• _Exercise_: From the records below, please repeat exactly the line that has "Image resolution: width=875", the line that has "Click the 返回今天 back-to-today button", and every line between them, and nothing else.

BEGIN Supplied data

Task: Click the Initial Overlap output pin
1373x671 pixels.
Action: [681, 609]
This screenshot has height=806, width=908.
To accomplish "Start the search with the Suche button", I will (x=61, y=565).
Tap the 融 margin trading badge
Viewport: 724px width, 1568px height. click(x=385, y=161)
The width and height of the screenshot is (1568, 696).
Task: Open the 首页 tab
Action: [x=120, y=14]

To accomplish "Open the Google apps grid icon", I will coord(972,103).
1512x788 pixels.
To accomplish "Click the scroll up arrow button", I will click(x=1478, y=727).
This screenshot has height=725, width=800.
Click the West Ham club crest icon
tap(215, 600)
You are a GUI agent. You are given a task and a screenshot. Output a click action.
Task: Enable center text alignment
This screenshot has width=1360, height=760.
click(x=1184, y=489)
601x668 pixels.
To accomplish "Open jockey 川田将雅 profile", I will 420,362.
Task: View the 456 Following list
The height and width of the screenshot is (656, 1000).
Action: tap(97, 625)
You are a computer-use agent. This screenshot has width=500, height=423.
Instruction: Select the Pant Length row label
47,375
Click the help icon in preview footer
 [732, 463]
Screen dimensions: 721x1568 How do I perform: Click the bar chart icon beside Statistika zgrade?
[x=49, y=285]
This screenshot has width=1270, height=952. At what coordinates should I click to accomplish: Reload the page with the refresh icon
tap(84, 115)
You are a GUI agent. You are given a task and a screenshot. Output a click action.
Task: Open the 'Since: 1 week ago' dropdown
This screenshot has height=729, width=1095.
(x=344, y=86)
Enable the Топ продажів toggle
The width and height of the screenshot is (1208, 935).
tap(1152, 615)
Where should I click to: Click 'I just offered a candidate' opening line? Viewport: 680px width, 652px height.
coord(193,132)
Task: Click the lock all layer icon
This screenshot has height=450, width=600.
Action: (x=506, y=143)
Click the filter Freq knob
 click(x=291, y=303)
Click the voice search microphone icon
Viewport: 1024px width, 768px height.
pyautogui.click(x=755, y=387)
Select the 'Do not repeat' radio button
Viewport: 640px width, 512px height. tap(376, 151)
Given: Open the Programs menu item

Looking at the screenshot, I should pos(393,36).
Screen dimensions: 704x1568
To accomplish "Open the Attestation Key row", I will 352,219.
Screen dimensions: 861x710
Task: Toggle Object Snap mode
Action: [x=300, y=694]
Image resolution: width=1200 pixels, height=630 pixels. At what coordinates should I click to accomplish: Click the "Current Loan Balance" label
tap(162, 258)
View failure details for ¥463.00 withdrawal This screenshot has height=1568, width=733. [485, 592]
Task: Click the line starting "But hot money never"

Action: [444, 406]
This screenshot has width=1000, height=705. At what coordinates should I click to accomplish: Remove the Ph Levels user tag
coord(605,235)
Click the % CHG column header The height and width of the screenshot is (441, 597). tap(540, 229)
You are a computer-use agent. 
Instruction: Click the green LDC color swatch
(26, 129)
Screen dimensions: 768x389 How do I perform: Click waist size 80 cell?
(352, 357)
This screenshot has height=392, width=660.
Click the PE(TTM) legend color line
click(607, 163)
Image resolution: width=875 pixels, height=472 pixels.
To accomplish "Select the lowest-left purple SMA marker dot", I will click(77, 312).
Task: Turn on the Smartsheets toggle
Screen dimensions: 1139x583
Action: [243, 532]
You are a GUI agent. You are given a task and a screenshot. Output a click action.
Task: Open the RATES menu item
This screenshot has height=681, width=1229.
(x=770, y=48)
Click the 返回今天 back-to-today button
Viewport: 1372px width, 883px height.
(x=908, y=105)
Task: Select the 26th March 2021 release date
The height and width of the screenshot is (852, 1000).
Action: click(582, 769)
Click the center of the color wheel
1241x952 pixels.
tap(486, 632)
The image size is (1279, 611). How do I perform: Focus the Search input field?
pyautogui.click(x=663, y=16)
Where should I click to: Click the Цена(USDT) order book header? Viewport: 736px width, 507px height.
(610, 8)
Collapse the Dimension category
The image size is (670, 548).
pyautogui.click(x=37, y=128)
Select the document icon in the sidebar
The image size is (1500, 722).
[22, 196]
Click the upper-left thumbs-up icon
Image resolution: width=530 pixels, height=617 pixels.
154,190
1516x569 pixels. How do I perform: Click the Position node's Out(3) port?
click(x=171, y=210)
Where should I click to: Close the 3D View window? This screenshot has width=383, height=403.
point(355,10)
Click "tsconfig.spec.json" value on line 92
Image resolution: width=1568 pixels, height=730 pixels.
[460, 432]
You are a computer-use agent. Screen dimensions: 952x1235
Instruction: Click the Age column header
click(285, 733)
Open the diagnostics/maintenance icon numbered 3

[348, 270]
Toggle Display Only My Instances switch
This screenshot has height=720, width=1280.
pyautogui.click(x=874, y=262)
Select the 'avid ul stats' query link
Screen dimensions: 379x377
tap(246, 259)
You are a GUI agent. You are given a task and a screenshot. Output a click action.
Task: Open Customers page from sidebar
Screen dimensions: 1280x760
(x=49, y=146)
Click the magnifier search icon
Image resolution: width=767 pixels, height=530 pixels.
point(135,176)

END Supplied data

• _Solved problem_:
Image resolution: width=875 pixels, height=472 pixels.
To accomplish "Select the lowest-left purple SMA marker dot", I will click(77, 312).
Task: Turn on the Smartsheets toggle
Screen dimensions: 1139x583
Action: [243, 532]
You are a GUI agent. You are given a task and a screenshot. Output a click action.
Task: Open the RATES menu item
This screenshot has height=681, width=1229.
(x=770, y=48)
Click the 返回今天 back-to-today button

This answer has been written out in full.